コメント日が  古い順  |   新しい順
Unknown (あざい)
2011-05-20 16:39:00
すごく詳しく説明して下さって、感謝します。
コメントありがとうございます (管理人)
2011-05-21 06:40:35
>あざい様
コメントありがとうございます。
実はこの話には補足したい内容がありました。これもNHKのテレビ番組なのですが、サイエンスZERO「シリーズ細胞の世界(1)」~体をつくる不思議な波2011.4.30教育である数学の公式が細胞分裂、人体の各機関を形造ることに深いかかわりがあることが語られていました。
 この番組では、πには触れていませんが、これもπに深くかかわる話なのです。
 人体の組成は、複雑怪奇に思われますが、単純な公式が深く関わりを持っている。単純な公式といっても素人には難しいのですが面白い話でした。
人間の顔、対象でない (馬 鹿之助)
2011-05-27 23:21:40
 人間の顔も、右、左どちらかが、美しく観える。右より左、または左より右、非対称こそが対象である。それが存在意義であつて、その差異が暗黒物質そのものである。
その通りだと思います。 (管理人)
2011-05-28 06:25:46
>馬 鹿之助様
コメントありがとうございます。
「暗黒物質」とまでは書きませんが(否定するものではありません)、私もそのとうりだと思います。
全てバランスの上に成り立っている (鹿之助)
2011-06-15 21:57:03
宇宙を構成する物すべてが、宇宙の一部の一部まで構成比率に於いて支配されているであろうと思う。発達段階のプロセスにおいて、作用のかけ方によって、受精卵が蛇にも、鳥にもなりうる。それが宇宙?
その通りらしい。 (管理人)
2011-06-16 04:20:07
>鹿之助様
 2011.5.5のNHKサイエンスZERO「シリーズ・細胞の世界(1)体をつくる不思議な波」という番組で、細胞分裂におけるある種の形(各種の生物個体)に分裂していく作用には、ある公式があるという話がありました。その公式はπが関係するのではありませんが数学的な公式に共通する部分がありました。結論的には単純なものだという内容でした。
 いつかこの話を書こうと思っていますが、世の中複雑であるように見えて、実は単純なことなのかもしれません。
 世の中の流れも似たような話で、結論的には人間には業がある、本当は幸せでありたいのが人類共通な話で単純なのですが、自ら複雑にしているのだと思います。
 コメントありがとうございます。
素人ですが、今回の大震災 (鹿之助)
2011-06-17 19:48:46
 今回の大震災も、受精卵が二つになり、四っに成りして、増えていって、もはや隣の細胞との関係だけでなく複合的作用において、複数の地殻が連動した?もはや単純な地殻変動は少なくなるのでは?大きな流れとして、スマトラ沖の地震と一体なのかもしれません。素人の感としては
素人の観 (管理人)
2011-06-18 00:26:47
>鹿之助様
<素人の感としては>
一つの地球。ガイア的に一つの生命とみるならば成長があり老いがあり、急激な発熱もあるかもしれません。安定体温を望んでも人は風邪をひくこともあり、その他の病にもかかります。

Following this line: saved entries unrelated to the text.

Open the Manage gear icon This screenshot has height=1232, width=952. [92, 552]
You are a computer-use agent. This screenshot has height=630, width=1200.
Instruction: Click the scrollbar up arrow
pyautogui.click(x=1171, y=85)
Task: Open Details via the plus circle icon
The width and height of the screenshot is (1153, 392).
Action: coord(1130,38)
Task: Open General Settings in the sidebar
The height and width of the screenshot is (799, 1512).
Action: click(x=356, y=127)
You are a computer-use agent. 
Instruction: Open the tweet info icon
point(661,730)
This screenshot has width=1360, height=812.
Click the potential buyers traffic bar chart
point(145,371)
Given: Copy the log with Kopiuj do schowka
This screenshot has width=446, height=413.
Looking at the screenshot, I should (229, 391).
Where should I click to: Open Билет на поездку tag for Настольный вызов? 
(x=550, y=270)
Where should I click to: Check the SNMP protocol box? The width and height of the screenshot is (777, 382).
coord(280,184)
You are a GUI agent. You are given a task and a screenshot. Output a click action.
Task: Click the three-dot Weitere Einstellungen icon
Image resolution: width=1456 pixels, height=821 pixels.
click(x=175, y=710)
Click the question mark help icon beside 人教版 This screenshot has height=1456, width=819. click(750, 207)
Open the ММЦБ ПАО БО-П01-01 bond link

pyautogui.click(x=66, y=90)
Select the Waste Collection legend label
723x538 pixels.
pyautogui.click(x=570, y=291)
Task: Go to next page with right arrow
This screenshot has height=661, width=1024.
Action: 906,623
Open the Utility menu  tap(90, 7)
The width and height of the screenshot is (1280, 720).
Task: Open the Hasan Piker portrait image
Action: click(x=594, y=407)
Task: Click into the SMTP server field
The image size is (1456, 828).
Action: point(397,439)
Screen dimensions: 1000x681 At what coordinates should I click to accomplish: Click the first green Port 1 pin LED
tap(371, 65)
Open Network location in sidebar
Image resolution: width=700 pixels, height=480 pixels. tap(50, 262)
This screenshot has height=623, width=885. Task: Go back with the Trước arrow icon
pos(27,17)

 頼るのは投薬等の治療です。宗教とはその投薬にも似ています。

 処方は医師を信頼して行われますが、宗教はいかがなものか。

 しかし、自然と共にある民俗的な伝統にはその病を受け入れる方法があるように思います。

 支配の宗教、選民的な宗教を言うのではありません。

<スマトラ沖の地震と一体なのかもしれません>

 地球上で起こっていることです。離れた話ではなく、折り重なり、含まれる、一つの動きではないかと思います。

 素人の感ですが。
私も見ました。 (General)
2011-08-28 15:36:52
頭がしびれるテレビ見ました。
何回も見ました。録画してみてます。
自分の誕生日も調べました。面白かったです。
より詳しくありがとうございます。
コメントありがとうございます。 (管理人)
2011-08-30 06:02:59
>General 様

 コメントありがとうございます。

 私は元々数学や物理が好きで、時々微積分を解いています。何がそうさせるのか分かりませんが、数学の世界、物理学、自然科学、細胞学・・・・限がありませんが、学びだけは忘れたくないと思います。

普遍性を求める・解の悦び・オイラーの贈物
http://blog.goo.ne.jp/sinanodaimon/e/293e29c5731acd18c75eac5dffde2a5e

にも書きましたが、現在数学に興味をもつ壮年者が多くいるようです。